Re-post from a Facebook post I made in September 2025:
Fear and courage concurrently:
I’m writing this on the morning of September 13, 2025. Like many Americans, I’ve spent the past week remembering 9/11 and how I felt then and in the days/weeks/months following.
I had a new job on a college campus, a husband who was traveling for work, one kid in college and another in high school. My then-husband was in Seattle on 9/11. It took him 3-4 days to get home.
That morning I went to the bank to deposit my paycheck (no direct deposit or mobile deposits back then). While in line at the drive through the first plane hit. By the time I got back to the office the second plane had hit as well as the one into the Pentagon. Everyone in the office gathered around and we watched events unfold. Campus was weird. As classes let out, it got quieter and quieter as more people left. Eventually afternoon classes and all evening events were canceled. My college student child came to me when she heard and we left to pick up the other one from his school. Then we went home to be numb.

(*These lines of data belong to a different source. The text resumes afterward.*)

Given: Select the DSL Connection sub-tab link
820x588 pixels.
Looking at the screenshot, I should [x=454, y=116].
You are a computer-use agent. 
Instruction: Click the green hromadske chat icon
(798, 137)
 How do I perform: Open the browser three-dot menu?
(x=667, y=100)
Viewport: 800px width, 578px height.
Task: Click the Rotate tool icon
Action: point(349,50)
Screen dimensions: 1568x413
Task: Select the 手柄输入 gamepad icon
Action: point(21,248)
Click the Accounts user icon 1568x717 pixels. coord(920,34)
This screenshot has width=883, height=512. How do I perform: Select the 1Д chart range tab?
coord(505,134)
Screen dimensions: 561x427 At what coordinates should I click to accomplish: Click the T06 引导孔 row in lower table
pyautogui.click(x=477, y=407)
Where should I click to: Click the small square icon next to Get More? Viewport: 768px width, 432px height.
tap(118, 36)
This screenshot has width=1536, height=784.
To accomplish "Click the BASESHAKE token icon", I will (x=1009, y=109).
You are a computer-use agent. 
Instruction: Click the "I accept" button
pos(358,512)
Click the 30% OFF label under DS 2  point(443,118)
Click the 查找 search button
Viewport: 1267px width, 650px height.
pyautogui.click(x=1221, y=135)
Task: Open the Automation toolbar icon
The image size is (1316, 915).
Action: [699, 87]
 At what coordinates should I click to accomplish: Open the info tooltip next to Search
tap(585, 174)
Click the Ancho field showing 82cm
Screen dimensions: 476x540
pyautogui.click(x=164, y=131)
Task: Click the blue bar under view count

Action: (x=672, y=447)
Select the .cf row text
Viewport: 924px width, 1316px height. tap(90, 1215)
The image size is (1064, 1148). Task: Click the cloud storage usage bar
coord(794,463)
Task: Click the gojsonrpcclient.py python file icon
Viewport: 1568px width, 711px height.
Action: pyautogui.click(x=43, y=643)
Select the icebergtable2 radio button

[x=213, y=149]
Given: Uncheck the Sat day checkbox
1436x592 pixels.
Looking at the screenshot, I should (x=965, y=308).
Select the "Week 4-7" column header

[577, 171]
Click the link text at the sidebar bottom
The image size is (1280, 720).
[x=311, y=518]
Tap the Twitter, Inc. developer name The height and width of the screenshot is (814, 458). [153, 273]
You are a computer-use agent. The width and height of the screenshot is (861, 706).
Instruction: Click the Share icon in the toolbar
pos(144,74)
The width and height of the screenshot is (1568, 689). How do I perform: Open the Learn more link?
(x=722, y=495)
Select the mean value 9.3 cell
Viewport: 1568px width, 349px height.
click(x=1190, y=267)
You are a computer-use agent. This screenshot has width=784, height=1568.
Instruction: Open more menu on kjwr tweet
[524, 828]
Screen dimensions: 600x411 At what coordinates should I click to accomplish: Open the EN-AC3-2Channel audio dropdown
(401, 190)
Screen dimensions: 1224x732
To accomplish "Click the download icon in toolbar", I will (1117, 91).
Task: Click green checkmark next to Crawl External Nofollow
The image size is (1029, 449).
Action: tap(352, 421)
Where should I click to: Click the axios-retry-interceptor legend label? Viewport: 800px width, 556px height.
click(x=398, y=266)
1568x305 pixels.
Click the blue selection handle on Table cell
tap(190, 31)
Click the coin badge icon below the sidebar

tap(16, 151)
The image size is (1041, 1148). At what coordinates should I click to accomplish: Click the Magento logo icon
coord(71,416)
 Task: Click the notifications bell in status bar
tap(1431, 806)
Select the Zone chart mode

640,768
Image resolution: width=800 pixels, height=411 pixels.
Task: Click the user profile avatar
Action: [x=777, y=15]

In the days following, we heard President Bush urging us to unite as Americans. I think I absorbed that message and the other message to be brave and not allow the terrorists win. Side note – not a fan of GW Bush, but he wasn’t completely horrible. At least not until WMD mania.
My niece had recently become engaged and her engagement party was scheduled for late September. In NJ. One of my sister-in-law’s best friends was killed in the tower attacks. They decided to hold the party anyway. I was the only out of town family member to attend from our side of the family.
I absorbed the bravery message so well that I kicked out the cheating husband, bought a house during the recession, and spoke truth to power at the university and was fired for it. 4 months prior to full retirement. There’s a heavy cost in health insurance premiums and lower pension benefits when you retire before 20 years. I moved across the country, and am now planning another move to a different country.
At each step of the way I’ve been afraid. Currently my new hobby seems to be attending protests. When I flew to D.C. in June and it happened to coincide with the No Kings protests, I folded my banner inside out and buried it between clothes in my suitcase so TSA wouldn’t notice. Also washed out the hair color and didn’t wear my Pride watch band for the flight. But then, I brought a D.C. friend to a protest while there and found my courage again. Here, at home, I attend suburban protests. I’m old and can’t run fast and want more than a porta-potty. Why travel into the big city when I can go to the local protest?
There’s one being held today on a highway overpass. I’ve done these before. This morning, in the wake of Charlie Kirk’s killing and subsequent craziness, I had a moment (10 minutes) when I thought I’d skip today. Nope. I’m going.